J’ai appris à être une personne axée sur le service grâce à mes parents et à mes groupes d’Alateen. Lors de mes réunions d’Alateen, j’aime installer la pièce et aller chercher les livres. Nous faisons la rotation en tant que président et choisissons le sujet.

Certains enfants de mon groupe Alateen vivent dans des maisons comme la mienne où personne ne boit. Certains enfants ont des parents qui ont encore des difficultés. Lors de nos réunions, nous lisons des extraits de notre littérature et discutons des façons de nous sentir mieux dans notre peau et dans notre vie. Nous disons aux nouveaux membres que l’alcoolisme est une maladie familiale, qu’ils ne l’ont pas causée, qu’ils ne peuvent pas la contrôler et qu’ils ne peuvent pas la guérir.
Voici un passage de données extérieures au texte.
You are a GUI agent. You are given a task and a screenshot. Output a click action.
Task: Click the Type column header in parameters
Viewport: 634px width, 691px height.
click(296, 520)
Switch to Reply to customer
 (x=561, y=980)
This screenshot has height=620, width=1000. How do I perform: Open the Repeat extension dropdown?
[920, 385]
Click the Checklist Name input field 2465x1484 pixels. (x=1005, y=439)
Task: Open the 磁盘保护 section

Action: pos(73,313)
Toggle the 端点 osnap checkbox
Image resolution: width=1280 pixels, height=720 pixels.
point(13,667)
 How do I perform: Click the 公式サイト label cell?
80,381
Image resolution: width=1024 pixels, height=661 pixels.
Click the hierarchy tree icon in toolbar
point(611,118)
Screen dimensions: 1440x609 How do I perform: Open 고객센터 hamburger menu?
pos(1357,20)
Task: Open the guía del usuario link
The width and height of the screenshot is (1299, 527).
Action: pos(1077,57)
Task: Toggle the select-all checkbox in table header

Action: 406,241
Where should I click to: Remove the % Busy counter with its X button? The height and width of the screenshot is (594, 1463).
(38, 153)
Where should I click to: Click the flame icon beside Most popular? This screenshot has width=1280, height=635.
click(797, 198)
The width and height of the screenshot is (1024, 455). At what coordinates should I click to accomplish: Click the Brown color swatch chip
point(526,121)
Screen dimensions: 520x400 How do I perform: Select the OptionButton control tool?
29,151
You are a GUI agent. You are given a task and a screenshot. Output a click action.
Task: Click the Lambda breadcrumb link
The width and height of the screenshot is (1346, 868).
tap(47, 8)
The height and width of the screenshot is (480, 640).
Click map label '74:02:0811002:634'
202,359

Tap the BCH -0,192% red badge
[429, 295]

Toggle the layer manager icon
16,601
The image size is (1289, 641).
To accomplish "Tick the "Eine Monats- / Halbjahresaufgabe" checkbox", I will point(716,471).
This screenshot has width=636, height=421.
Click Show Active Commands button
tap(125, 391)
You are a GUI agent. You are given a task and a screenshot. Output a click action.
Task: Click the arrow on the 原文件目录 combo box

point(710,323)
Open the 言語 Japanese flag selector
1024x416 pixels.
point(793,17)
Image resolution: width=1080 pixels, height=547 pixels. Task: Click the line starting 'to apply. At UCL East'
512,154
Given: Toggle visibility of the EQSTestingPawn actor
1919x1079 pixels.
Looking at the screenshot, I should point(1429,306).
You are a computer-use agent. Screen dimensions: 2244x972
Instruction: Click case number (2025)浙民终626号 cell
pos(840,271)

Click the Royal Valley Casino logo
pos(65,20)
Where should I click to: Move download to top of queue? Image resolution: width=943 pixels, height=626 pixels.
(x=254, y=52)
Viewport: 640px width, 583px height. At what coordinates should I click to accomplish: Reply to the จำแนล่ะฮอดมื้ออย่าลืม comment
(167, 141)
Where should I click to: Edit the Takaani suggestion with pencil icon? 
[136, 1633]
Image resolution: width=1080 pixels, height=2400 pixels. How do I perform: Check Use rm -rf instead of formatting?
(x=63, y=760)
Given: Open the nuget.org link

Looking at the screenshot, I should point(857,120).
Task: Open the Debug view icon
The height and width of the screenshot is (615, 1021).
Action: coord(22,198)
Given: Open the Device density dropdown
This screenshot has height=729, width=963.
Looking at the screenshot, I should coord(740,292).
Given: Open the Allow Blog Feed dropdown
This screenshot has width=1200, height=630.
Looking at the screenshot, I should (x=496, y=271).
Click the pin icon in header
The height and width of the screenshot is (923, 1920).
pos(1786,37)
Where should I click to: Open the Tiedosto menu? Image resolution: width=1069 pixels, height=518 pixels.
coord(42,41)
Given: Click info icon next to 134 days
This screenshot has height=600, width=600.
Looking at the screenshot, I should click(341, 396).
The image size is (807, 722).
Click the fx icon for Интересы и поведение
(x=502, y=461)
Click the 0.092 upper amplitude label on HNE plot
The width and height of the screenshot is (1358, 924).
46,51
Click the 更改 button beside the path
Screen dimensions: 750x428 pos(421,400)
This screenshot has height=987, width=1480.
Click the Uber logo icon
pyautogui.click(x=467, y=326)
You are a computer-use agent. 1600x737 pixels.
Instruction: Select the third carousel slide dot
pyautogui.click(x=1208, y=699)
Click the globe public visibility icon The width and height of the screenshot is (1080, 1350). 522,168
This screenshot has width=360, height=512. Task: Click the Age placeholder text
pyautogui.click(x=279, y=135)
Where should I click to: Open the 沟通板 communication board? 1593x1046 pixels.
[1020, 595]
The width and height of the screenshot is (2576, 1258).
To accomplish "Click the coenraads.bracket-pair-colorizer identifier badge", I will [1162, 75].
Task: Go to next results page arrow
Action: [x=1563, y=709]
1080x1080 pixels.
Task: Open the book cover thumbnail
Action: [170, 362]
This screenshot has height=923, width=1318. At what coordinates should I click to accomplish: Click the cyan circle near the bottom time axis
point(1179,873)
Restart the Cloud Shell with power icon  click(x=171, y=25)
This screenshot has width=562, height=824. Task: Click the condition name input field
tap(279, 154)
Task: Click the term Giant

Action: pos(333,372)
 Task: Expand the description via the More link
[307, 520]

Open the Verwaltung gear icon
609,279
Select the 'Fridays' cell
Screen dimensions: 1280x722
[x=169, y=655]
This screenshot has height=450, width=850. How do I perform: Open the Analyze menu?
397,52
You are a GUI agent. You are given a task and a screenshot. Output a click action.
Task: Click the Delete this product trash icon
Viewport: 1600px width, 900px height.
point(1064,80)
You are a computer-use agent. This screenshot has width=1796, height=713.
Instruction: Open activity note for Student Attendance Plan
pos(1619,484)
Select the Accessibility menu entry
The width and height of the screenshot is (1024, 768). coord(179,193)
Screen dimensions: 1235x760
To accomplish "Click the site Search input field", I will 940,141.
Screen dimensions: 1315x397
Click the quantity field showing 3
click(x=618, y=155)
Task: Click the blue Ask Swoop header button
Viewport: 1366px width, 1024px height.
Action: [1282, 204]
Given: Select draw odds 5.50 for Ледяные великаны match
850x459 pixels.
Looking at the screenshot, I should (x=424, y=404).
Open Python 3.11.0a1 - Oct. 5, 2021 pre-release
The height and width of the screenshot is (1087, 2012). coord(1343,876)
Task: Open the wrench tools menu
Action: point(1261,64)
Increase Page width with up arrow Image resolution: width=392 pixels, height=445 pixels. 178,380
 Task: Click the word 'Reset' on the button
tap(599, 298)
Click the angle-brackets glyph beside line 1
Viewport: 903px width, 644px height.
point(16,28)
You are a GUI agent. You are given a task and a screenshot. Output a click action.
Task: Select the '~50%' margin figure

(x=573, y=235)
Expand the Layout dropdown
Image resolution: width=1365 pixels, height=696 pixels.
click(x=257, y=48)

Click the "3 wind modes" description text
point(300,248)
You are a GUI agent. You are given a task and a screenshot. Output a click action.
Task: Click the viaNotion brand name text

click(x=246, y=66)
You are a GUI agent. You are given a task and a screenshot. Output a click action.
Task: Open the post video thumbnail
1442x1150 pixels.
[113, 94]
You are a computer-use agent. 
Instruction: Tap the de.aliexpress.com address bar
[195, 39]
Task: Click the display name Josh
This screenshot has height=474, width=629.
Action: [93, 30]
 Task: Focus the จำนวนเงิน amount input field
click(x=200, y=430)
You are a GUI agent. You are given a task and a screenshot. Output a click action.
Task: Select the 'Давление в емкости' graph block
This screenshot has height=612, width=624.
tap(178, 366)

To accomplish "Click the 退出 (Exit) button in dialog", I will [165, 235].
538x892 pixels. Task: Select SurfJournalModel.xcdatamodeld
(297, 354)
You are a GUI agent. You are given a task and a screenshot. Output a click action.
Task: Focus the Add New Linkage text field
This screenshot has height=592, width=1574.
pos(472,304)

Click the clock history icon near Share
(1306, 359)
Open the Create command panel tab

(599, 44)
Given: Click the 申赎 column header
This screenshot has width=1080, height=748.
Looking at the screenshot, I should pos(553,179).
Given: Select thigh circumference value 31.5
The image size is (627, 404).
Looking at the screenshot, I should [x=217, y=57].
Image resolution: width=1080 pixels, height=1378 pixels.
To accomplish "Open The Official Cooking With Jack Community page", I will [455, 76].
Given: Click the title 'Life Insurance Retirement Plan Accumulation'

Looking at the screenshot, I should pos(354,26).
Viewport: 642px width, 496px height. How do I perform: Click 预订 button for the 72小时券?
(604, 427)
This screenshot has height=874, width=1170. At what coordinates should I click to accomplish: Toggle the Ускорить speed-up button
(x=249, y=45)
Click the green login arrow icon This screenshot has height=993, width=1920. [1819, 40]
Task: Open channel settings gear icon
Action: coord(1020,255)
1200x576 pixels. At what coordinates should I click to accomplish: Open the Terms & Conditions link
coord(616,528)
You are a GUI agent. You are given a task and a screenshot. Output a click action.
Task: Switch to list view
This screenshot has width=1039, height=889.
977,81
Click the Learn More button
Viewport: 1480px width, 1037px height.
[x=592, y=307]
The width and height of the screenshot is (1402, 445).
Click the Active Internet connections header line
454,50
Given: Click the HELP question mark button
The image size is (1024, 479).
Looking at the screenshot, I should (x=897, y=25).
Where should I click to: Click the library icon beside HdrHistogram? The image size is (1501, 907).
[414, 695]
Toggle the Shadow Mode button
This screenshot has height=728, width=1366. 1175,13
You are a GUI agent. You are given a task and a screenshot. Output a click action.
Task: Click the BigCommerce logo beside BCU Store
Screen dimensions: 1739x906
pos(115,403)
Lors de nos rencontres, nous nous concentrons sur un sujet, comme les sentiments, les slogans, les Pas, les Traditions ou un partage de notre littérature alateen. Ensuite, nous partageons ce que nous faisons bien et ce sur quoi nous devons travailler. Ensuite, nous partageons nos « Happies et Crappies » et terminons avec nos « Gratitudes ». Nos réunions passent vite et on s’amuse. Les parents peuvent penser qu’on parle d’eux, mais on se concentre vraiment sur nous-mêmes et sur nos propres problèmes. Je remarque que je me sens toujours mieux après une réunion.